- **RECORDED INFORMATION**
⟨

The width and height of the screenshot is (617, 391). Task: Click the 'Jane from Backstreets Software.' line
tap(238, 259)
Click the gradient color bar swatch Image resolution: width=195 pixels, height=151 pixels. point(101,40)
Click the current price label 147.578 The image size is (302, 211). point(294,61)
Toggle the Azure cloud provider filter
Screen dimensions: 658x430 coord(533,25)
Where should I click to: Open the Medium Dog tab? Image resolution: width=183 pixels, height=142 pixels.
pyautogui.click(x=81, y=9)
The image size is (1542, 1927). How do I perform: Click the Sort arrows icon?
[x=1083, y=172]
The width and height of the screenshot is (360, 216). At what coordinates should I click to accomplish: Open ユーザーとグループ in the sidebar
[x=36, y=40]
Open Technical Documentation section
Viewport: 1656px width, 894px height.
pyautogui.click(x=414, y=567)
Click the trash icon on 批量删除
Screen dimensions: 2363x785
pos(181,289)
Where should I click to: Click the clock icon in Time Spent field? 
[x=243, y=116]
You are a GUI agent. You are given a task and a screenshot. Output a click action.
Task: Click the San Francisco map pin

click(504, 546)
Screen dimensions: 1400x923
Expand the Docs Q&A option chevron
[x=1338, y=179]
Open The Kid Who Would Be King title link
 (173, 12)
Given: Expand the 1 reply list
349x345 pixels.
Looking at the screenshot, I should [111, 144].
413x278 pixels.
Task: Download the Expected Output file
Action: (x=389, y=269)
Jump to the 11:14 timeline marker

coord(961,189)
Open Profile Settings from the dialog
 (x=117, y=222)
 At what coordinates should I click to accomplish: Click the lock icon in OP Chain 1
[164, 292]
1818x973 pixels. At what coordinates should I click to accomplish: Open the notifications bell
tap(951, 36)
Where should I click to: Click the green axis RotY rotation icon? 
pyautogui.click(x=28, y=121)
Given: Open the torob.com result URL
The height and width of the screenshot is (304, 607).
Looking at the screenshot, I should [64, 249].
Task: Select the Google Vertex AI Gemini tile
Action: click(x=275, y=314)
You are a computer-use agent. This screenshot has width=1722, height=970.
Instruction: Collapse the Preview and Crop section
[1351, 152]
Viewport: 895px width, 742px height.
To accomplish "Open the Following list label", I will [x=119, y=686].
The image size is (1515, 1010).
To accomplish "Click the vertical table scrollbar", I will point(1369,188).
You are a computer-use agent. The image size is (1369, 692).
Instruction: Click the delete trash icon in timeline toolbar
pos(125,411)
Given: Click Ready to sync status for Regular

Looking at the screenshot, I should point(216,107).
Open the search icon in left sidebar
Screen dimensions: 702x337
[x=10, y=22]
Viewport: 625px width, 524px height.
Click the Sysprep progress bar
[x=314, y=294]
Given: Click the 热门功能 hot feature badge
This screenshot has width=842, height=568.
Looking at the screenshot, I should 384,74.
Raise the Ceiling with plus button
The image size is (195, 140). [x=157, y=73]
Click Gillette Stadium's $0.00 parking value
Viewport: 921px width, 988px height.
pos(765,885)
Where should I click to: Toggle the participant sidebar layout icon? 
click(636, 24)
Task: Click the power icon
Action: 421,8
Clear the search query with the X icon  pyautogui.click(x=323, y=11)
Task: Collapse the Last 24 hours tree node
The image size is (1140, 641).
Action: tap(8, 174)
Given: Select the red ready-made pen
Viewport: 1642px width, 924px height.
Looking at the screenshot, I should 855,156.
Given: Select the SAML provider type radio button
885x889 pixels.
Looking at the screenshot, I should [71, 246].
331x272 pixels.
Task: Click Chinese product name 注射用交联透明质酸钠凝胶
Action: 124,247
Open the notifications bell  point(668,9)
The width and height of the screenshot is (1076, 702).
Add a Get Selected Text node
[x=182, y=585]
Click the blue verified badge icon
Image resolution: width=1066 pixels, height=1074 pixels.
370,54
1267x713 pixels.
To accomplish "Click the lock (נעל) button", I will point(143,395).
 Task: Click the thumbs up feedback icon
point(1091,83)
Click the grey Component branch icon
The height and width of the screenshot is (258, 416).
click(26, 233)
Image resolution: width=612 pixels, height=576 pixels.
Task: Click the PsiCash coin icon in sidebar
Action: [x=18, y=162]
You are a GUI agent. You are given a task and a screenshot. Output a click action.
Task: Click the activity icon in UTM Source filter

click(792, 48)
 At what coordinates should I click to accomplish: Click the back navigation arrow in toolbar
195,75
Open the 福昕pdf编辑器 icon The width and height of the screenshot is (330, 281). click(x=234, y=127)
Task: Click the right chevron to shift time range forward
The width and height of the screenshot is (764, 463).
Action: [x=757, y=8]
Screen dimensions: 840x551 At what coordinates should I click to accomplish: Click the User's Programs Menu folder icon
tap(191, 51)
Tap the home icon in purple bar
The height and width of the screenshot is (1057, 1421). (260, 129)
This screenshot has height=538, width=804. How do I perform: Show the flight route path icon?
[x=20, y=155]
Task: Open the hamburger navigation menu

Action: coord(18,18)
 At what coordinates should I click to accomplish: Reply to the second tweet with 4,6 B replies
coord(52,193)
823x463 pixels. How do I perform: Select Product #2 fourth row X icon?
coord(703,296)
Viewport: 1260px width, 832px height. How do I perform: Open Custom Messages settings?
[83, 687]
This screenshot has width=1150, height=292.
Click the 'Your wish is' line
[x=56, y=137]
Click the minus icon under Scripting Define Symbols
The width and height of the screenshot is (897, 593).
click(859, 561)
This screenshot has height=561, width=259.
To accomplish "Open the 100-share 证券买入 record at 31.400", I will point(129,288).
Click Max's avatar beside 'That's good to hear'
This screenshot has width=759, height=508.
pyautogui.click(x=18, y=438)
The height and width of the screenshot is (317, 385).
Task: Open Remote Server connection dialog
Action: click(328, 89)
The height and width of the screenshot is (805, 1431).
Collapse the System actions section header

⟩

- **GOAL OF THE EXERCISE**
Can you copy out the data word for word, starting from its first line and ending with the line containing "[x=1083, y=172]", including that line?

- **FULL SOLUTION**
The width and height of the screenshot is (617, 391). Task: Click the 'Jane from Backstreets Software.' line
tap(238, 259)
Click the gradient color bar swatch Image resolution: width=195 pixels, height=151 pixels. point(101,40)
Click the current price label 147.578 The image size is (302, 211). point(294,61)
Toggle the Azure cloud provider filter
Screen dimensions: 658x430 coord(533,25)
Where should I click to: Open the Medium Dog tab? Image resolution: width=183 pixels, height=142 pixels.
pyautogui.click(x=81, y=9)
The image size is (1542, 1927). How do I perform: Click the Sort arrows icon?
[x=1083, y=172]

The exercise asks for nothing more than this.